Il design punta ad attirare il pubblico giovane ma conserva alcuni tratti distintivi tipici del brand “yankee” come la calandra a sette barre. L’abitacolo è realizzato con grande cura ed è caratterizzato dalla massima attenzione dal dettaglio: le finiture sono di ottimo livello e i contenuti tecnologici sono di ultima generazione.

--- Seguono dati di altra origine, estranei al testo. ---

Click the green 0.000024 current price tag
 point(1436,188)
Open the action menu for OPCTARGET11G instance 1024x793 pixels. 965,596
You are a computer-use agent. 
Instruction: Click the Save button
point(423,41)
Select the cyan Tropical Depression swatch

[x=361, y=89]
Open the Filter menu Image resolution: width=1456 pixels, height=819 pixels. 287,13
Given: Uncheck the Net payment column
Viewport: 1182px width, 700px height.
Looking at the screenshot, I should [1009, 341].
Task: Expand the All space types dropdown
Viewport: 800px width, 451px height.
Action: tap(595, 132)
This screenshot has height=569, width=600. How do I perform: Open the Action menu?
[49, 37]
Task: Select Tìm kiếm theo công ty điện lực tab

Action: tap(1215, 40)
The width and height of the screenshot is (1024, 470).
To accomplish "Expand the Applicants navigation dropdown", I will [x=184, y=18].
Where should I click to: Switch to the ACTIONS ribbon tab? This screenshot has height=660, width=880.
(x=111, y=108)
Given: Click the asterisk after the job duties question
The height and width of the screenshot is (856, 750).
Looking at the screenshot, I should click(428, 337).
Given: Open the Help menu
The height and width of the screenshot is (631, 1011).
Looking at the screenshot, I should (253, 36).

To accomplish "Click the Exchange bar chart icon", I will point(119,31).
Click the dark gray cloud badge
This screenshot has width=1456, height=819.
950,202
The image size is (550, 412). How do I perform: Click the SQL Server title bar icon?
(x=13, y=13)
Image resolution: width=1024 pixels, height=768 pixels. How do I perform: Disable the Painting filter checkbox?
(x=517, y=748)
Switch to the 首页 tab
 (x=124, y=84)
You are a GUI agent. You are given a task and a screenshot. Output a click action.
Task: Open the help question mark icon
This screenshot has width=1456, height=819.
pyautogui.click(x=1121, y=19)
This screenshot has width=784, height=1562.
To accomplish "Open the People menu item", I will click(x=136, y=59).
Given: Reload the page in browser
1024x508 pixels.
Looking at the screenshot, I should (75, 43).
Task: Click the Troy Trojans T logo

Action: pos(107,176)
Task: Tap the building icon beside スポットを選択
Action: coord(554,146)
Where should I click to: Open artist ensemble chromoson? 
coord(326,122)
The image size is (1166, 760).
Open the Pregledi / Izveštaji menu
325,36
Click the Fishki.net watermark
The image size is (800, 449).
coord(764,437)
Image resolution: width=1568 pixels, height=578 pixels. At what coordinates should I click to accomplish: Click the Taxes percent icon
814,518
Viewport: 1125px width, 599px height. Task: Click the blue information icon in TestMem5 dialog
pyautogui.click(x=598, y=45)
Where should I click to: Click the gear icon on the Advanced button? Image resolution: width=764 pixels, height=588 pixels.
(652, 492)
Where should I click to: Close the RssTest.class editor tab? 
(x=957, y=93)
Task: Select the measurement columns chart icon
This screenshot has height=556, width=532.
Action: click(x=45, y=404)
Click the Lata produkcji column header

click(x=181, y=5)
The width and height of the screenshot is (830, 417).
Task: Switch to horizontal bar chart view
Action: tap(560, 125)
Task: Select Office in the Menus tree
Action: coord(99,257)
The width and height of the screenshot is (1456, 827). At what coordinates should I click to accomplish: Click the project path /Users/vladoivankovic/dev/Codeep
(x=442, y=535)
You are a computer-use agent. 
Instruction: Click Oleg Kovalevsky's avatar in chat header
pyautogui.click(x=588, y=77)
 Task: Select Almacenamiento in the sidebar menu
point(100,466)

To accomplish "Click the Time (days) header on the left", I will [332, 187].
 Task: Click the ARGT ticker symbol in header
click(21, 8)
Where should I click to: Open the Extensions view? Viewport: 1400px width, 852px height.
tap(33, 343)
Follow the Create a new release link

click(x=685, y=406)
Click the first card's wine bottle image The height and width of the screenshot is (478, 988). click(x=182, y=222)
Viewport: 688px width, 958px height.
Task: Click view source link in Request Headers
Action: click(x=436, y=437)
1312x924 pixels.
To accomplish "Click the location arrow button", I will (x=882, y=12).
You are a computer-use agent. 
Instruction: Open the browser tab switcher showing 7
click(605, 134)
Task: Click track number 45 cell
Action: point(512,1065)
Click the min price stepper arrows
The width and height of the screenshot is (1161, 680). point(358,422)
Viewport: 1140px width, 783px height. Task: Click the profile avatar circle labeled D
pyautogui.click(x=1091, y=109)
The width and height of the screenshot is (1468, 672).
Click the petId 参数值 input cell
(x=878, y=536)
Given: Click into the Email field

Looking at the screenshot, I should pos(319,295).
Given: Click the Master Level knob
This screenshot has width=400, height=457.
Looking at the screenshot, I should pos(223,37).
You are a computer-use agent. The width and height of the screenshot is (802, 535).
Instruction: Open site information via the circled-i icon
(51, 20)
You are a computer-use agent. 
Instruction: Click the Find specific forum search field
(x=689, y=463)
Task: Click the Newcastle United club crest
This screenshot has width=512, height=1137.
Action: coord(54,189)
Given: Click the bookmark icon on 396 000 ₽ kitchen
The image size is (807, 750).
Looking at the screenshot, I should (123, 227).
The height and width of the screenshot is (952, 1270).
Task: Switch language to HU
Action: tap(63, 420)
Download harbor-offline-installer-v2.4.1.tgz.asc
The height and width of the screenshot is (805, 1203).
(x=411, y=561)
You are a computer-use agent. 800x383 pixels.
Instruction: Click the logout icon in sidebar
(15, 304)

Dietro ad uno stile fresco ed innovativo troviamo però un’auto di grande sostanza, ottima anche in fuoristrada: merito soprattutto dei sistemi di trazione integrale Jeep Active Drive e Jeep Active Drive Low. Quest’ultimo, grazie ad una rapportatura del cambio specifica e all’abbinamento con il dispositivo Hill Descent Control, garantisce alla Jeep Renegade un comportamento in off-road ai vertici della categoria.

Inoltre la nuova Sport Utility nordamericana può disconnettere completamente l’asse posteriore, passando fluidamente dalle due alle quattro motrici, e assicurare quindi la gestione permanente della coppia senza intervento da parte del conducente. Una soluzione che influisce positivamente anche sui consumi.

Veniamo al prezzo: le versioni Longitude e Limited della Jeep Renegade con motore 1.4 MultiAir da 140 CV partono da 23.500 euro fino a raggiungere i 32.800 euro per la versione top di gamma Trailhawk dotata di un propulsore 2.0 Mjt da 170 CV, del cambio automatico a nove rapporti e della trazione integrale.